--- start of Material supplied ---

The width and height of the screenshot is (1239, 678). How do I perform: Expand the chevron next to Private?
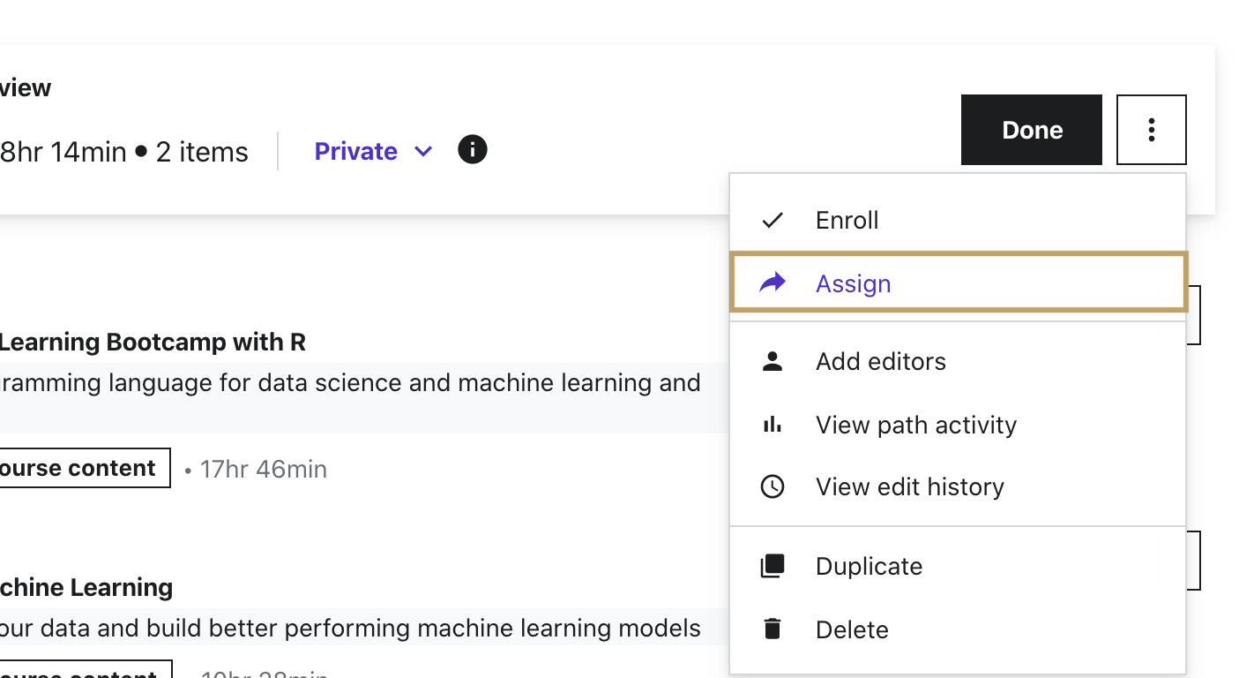point(423,151)
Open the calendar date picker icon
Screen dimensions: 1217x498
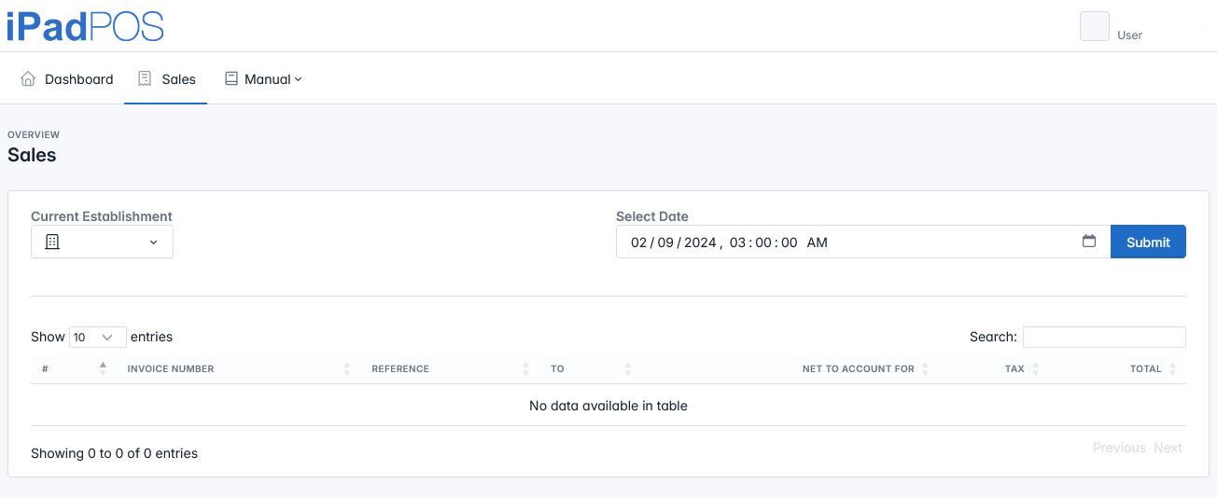click(x=1089, y=242)
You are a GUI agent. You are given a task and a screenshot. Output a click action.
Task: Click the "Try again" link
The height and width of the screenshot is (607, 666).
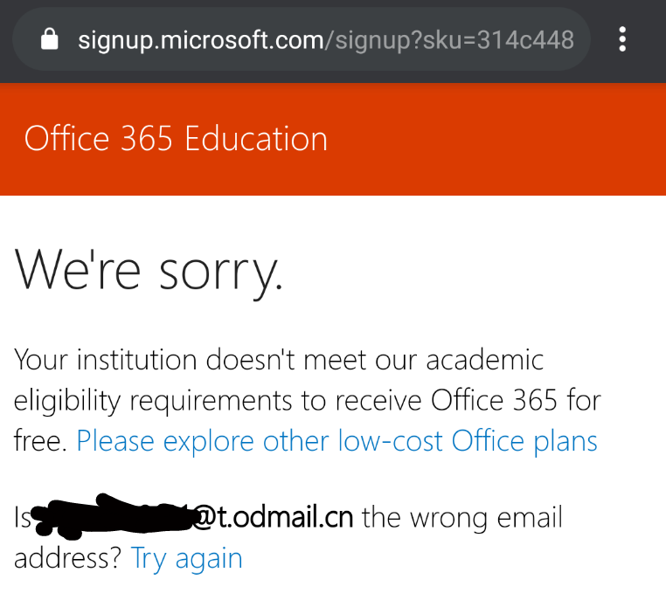(186, 557)
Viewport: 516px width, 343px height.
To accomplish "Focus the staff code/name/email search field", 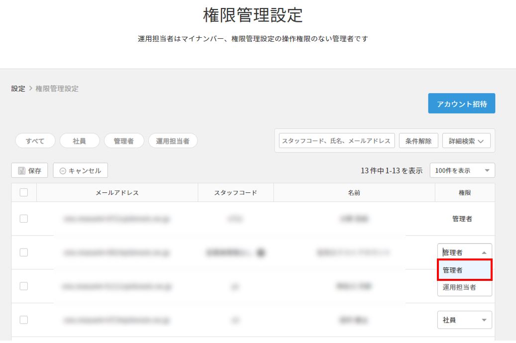I will click(x=336, y=141).
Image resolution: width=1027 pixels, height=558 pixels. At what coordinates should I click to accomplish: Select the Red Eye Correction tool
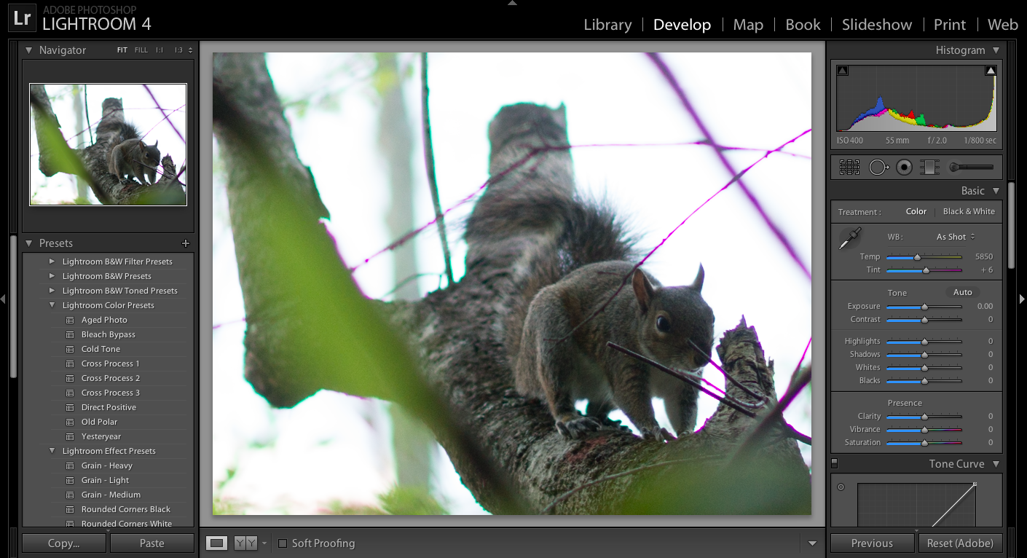(904, 168)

--- end of Material supplied ---

### Stated problem
Put the records into a numbered list, from the line with "Image resolution: width=1027" through the end of the records, skipping blank lines. Leave the pictures out.

### Task answer
1. Image resolution: width=1027 pixels, height=558 pixels. At what coordinates should I click to accomplish: Select the Red Eye Correction tool
2. (904, 168)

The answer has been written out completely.